• [Material provided]
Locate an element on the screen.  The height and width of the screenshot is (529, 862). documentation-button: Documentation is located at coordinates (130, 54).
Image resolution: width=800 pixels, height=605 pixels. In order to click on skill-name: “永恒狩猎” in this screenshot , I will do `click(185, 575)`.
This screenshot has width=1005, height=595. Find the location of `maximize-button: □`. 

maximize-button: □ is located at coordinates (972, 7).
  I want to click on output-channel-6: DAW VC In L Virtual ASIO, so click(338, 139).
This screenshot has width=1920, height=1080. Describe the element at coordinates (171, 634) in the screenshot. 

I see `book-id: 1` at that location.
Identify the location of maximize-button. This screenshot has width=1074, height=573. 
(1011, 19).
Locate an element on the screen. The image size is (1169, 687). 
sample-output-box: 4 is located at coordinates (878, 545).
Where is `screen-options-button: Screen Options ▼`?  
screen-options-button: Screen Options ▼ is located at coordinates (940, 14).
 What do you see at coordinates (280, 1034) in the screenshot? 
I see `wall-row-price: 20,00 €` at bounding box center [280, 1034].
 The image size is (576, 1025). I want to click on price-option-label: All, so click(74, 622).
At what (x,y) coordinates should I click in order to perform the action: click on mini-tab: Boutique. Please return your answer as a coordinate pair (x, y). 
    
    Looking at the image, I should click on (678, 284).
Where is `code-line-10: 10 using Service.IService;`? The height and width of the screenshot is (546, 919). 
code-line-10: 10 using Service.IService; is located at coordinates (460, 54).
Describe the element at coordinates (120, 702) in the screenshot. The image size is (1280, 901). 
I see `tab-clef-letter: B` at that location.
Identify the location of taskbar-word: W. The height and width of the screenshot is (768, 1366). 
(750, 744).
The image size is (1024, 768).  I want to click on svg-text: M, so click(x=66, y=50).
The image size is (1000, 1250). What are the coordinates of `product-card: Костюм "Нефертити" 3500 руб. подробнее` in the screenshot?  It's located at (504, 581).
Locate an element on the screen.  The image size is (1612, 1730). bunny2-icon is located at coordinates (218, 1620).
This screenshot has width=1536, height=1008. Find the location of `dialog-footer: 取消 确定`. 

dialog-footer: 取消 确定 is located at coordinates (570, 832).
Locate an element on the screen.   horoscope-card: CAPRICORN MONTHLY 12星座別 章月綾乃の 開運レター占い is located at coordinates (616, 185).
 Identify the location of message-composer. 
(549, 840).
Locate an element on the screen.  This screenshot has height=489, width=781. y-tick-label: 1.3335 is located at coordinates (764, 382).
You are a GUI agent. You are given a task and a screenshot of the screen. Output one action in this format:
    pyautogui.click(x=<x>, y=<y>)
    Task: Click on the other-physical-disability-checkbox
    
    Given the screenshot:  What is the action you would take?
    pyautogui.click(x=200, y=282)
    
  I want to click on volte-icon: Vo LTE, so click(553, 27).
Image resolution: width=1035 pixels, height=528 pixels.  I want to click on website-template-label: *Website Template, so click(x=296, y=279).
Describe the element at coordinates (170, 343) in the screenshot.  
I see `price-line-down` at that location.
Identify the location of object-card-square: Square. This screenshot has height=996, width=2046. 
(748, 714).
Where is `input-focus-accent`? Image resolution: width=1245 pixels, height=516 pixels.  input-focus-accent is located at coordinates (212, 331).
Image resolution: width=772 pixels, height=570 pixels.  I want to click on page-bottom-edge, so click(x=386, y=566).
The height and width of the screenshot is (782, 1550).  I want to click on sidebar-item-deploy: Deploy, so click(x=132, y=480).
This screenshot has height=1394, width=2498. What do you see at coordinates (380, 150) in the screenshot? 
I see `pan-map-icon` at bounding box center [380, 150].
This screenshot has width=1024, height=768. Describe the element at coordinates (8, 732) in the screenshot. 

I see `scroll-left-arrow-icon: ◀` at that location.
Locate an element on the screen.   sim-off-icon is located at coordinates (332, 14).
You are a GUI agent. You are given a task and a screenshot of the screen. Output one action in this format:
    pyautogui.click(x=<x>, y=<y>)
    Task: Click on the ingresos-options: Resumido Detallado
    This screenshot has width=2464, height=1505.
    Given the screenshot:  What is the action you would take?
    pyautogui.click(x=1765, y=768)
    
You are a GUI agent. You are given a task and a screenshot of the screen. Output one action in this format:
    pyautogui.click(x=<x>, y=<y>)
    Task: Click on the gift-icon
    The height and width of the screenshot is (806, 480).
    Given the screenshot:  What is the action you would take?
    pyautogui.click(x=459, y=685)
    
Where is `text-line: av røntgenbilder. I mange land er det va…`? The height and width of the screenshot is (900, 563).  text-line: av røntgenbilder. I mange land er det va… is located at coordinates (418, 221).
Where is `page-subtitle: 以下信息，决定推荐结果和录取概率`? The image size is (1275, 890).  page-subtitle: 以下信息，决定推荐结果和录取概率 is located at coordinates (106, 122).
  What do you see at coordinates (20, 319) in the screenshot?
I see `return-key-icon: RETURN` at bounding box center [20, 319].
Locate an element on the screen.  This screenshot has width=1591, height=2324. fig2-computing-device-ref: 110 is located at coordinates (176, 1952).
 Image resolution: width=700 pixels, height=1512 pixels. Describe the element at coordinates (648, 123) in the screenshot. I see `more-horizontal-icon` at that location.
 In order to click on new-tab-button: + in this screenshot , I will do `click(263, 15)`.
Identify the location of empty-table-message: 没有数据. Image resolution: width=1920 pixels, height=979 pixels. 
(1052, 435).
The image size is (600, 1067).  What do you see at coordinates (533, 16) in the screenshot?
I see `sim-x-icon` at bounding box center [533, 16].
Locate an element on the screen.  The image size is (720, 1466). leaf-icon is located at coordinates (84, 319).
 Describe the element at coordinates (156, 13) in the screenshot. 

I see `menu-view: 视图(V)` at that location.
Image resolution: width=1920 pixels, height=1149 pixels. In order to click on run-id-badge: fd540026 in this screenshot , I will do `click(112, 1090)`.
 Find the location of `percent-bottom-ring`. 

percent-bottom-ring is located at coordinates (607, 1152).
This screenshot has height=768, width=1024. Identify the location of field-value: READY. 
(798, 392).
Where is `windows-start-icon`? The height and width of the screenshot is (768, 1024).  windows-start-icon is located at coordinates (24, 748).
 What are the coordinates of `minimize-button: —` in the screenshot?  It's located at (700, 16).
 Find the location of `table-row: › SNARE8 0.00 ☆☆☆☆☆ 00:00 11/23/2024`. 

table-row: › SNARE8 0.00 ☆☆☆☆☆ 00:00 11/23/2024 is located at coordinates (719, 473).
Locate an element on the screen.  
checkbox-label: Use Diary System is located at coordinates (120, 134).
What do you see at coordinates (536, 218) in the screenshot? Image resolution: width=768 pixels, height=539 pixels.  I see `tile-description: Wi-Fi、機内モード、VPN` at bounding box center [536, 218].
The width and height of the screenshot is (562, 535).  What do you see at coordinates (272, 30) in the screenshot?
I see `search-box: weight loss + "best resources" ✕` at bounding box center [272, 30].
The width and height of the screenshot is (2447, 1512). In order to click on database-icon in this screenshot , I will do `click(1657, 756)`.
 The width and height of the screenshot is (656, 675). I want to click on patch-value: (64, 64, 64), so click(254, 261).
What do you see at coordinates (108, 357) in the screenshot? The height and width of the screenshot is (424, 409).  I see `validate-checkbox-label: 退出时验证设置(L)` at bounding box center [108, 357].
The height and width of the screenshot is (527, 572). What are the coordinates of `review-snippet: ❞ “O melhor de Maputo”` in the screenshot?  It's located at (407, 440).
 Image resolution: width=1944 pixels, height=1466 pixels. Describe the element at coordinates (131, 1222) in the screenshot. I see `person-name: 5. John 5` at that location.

• [Exercise description]
Return each line of the items above that contains the string "options", matching case exactly.

• [Response box]
Where is `screen-options-button: Screen Options ▼`?  
screen-options-button: Screen Options ▼ is located at coordinates (940, 14).
    Task: Click on the ingresos-options: Resumido Detallado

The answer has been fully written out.